PASSAGE SHOWN |

○ ○ ○ ○ ○ ○ ○

A number roll 'machine'

New Math

I’m not a math teacher. I’m not a mathematician. My father, the risk analyst, is a mathematician. We used to play math ‘games’ and I thought that was normal. I was also a very odd child. My mother was convinced something was ‘wrong’ with me because I did “Number Roll” all day at school for the better part of a year. To anyone not from a Montessori school, Number Roll is a bewildering concept, where you just write numbers, incrementing by one, over and over and over again, getting the numbers as high as you could go.

Now, I was always (am still) a hands on learner. Being forced to learn anything by rote memorization is painful. But math is a little different. You can’t ‘understand’ math until you’ve mastered counting. You can’t grasp all the relationships between quantities and numbers without knowing the numbers first. It’s like you can’t learn spelling until you memorized the ABCs.

○ ○ ○ ○ ○ ○ ○

DATA EXTRACT |

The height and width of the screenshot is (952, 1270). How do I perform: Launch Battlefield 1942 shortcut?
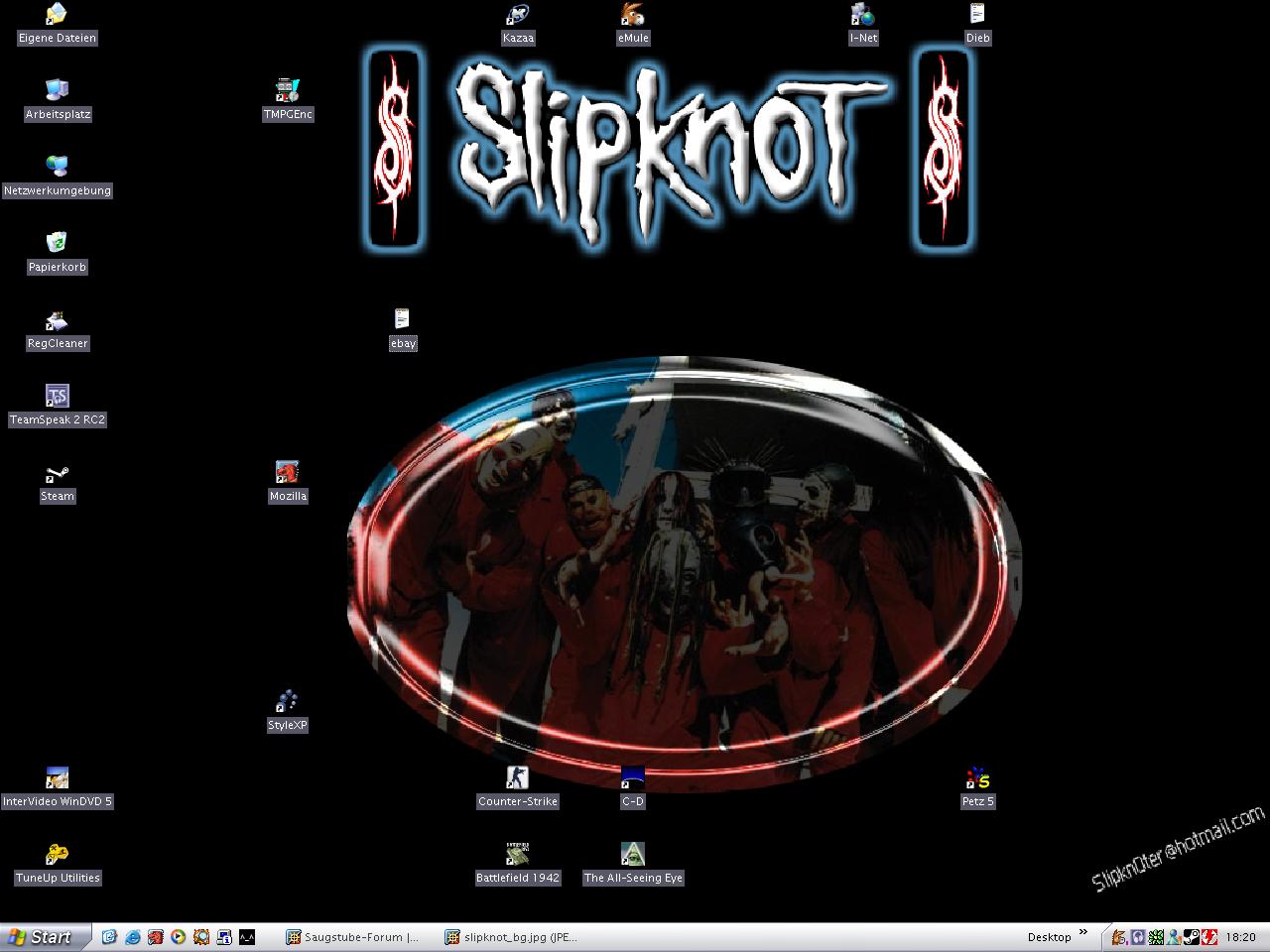tap(518, 855)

○ ○ ○ ○ ○ ○ ○

EXERCISE |
In the Number Roll passage:
(a) What job does the writer's father have?
(b) What did the writer do all day at school that made the mother think something was wrong?
(c) What must be mastered before math can be understood?

TASK SOLUTION |
(a) He is a risk analyst and a mathematician.
(b) Number Roll, for the better part of a year.
(c) Counting.